I think it is a must have. I have 2 or 3 mags also...I think 2...I can't remember. Husband carries it more than I do.


----------



## SouthernBoy (Jun 27, 2007)

In my opinion, the Ruger LCP is the top dog of the three most popular mouse guns: the Kel-Tec P3AT, the Taurus 738 TCP, and the Ruger LCP. I have the Ruger and the Kel_Tec and the Ruger beats it in several areas.


----------



## Ricky59 (Dec 21, 2011)

I replaced my LCP with a kahr P380...
I like the striker fired trigger.. Just like it's bigger brother kahr Pm9 ..

They make quite a set..


----------



## Blkhawk73 (Sep 2, 2006)

Notice it's the item they have that's soon to be unavailable? Sort of a "hurry, buy this now" sales ploy? 

With the sales of these being what they are, I don't them being dropped from the catalog.


----------



## docrocket1967 (Apr 21, 2013)

I purchased my limited edition OD Green from a buddy 2 months ago. Came in that color (tends to be a few dollars more when you find them) with the laserlyte, Pachmyr grip, 2 holsters and 100 rounds of ammo for $300 with only 25 rounds put through it. Love that gun I carry it everywhere, reason being I live in Florida so we dont wear to much cover up down here when im not at work its jeans or shorts and a tee shirt so carrying anything much bigger is just too obvious. You wont regret purchasing one. Only thing I really have to complain about is the sights when I try to use them. Most of my shotting is during the day and the laser is pretty much nothing at high noon.


----------



## berettatoter (Sep 1, 2011)

Smitty79 said:


> I sure hope you are all right. I want one.

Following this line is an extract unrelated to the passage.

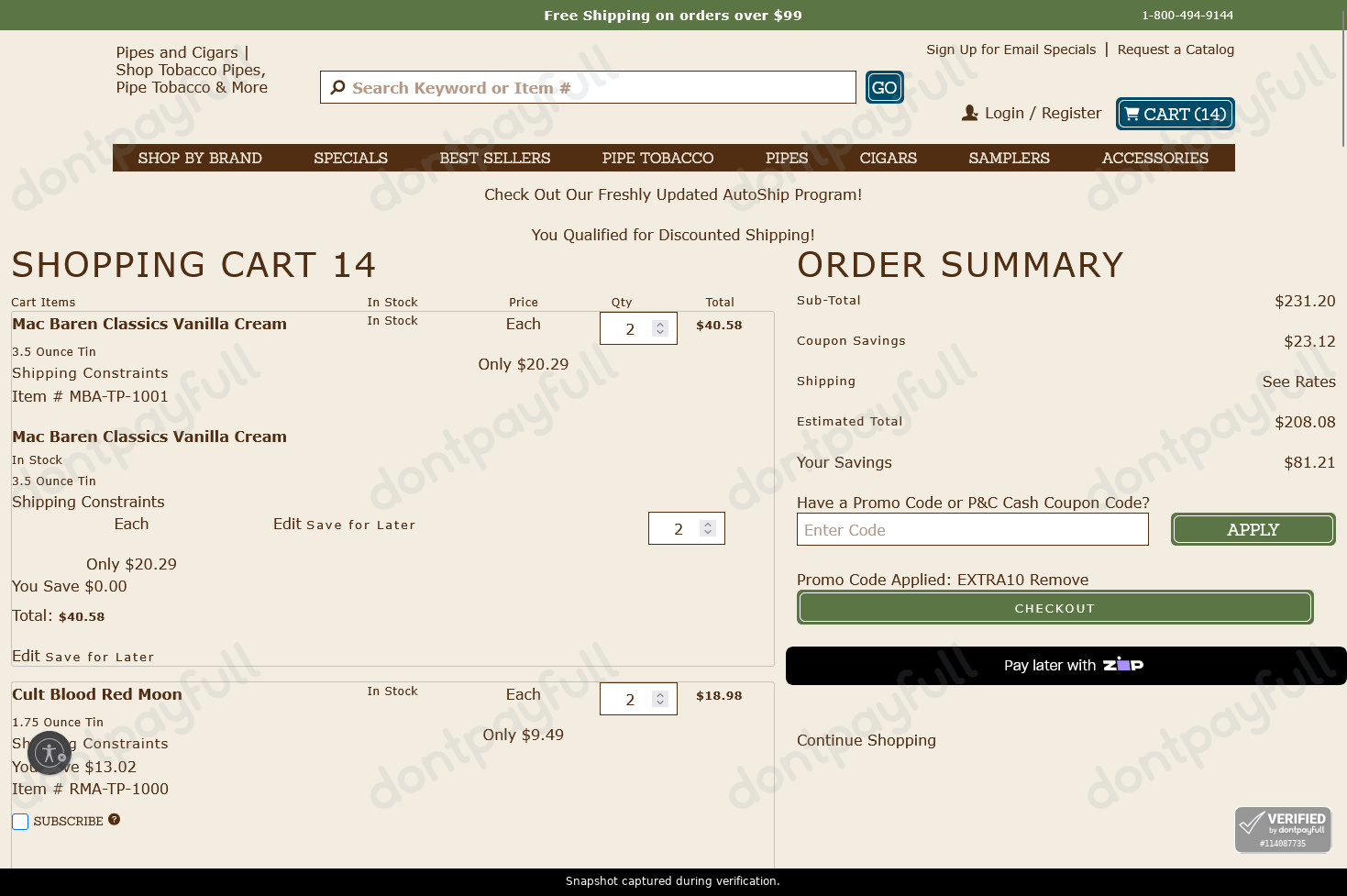This screenshot has width=1347, height=896.
Task: Click the green CHECKOUT button
Action: click(x=1054, y=607)
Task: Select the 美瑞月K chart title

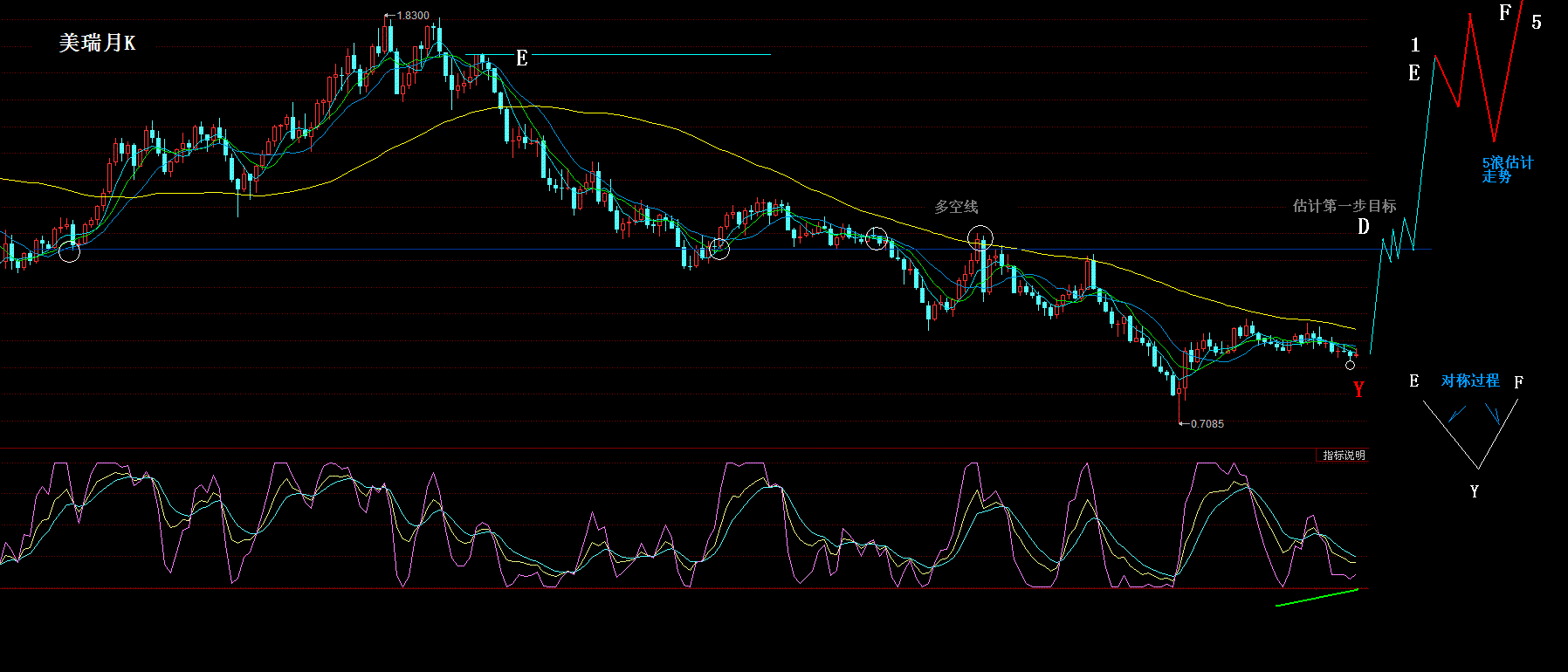Action: pos(97,43)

I just want the price to drop.


I agree. They are a first class little blaster, but not for what they want for them now.


----------



## plp (Jan 13, 2013)

I certainly hope they don't discontinue them, great little mouse guns and very affordable. I did get to try one before I decided on a S&W Bodyguard, nothing wrong with the LCP (and lightyears better for me than the Kel Tec) but the Bodyguard's trigger is just that tiny bit more suited for me. I have 5 other Rugers, all excellent weapons, and two of my wife's girlfriends love their LCP's. 

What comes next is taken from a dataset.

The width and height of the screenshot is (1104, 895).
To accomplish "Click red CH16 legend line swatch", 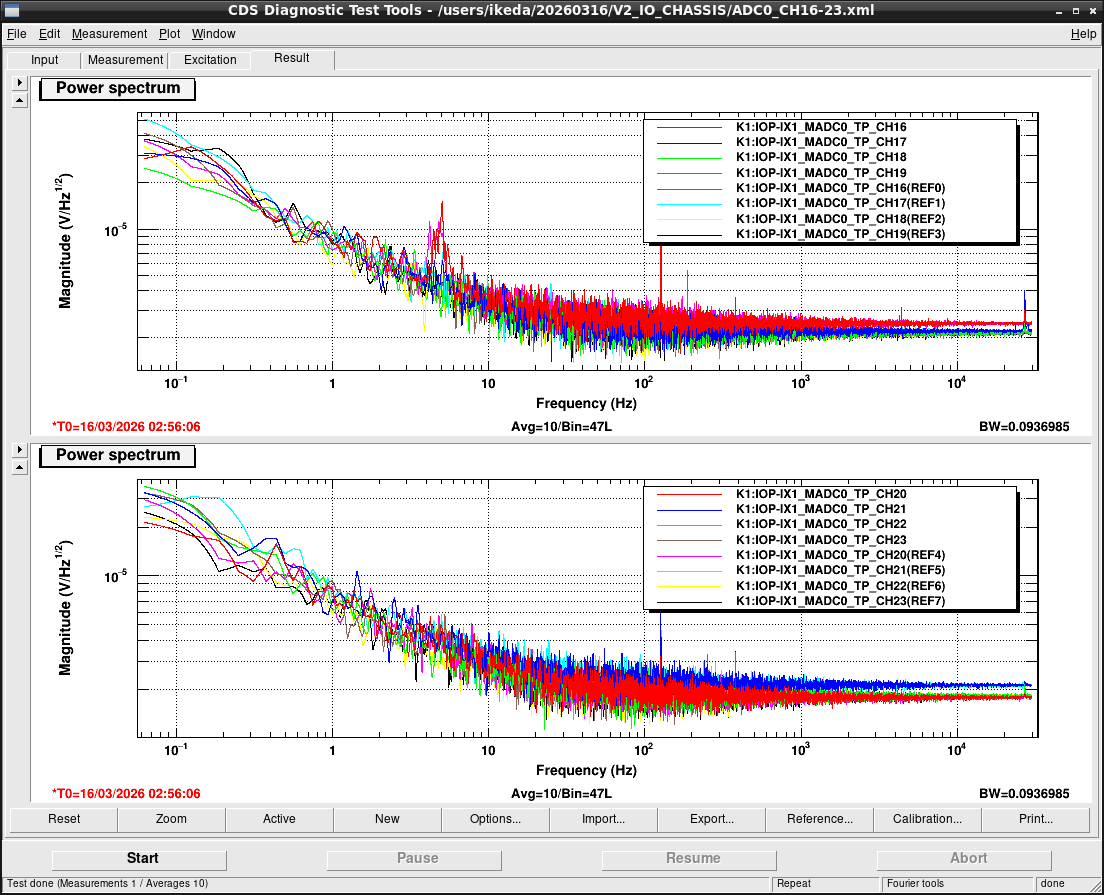I will click(x=689, y=127).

I wish I could shoot a 9mm or 40 S&W mousegun with any degree of accuracy, but alas, I'm not that good. The .380 ACP round may have it's downsides, for me it is the perfect anytime, all the time carry caliber.


----------



## smitty901 (Sep 13, 2013)

That does not sound right . The LCP is a huge seller for Ruger.


----------



## RK3369 (Aug 12, 2013)

Well, about 4 months ago I was at a local dealer and told him I have a P95. He said they're great guns but it's the last model year for them. I posted that on the Ruger forum and got blasted by several other commenters saying, no way, fantastic seller, Military is buying them, yada, yada, yada. Guess what? A week or two ago somebody happened to be looking at Ruger's site and noticed the P95 was no longer listed. They said they contacted Ruger directly about it and Ruger's response was that he line was being discontinued. 

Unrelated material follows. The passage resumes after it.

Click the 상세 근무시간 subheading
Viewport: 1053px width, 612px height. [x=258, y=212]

So................ don't be surprised if the LCP goes the same way. Just like the P95 it's been a great seller but I think Ruger is trying to come up with something new and different so they can sell the next wave of gun that everyone needs. How many people need mouse guns? There have been a lot of them sold over the past several years and the market may be getting saturated. I think Ruger has another idea in the works for a new model to stimulate more sales.


----------



## lowendrider (Dec 15, 2013)

I'd have to agree with some of the posts..I don't see them going anywhere. They sell to dang many of them. I picked my NRA addition about a year and half ago and love it. Definitely not "fun" to shoot but I can pop it in my pocket holster and go!


----------



## Sgt01 (Jun 10, 2011)

Can't see Ruger discontinuing it. It's got to be one of the most popular 380's ever! Super compact, uber reliable, etc. Besides, if they had plans on discontinuing the little blaster I don't think they would have taken the effort in improving the sights and trigger with the "Gen 2" model that they released not too awful long ago.


----------



## RK3369 (Aug 12, 2013)

Sgt01 said:


> Can't see Ruger discontinuing it. It's got to be one of the most popular 380's ever! Super compact, uber reliable, etc. Besides, if they had plans on discontinuing the little blaster I don't think they would have taken the effort in improving the sights and trigger with the "Gen 2" model that they released not too awful long ago.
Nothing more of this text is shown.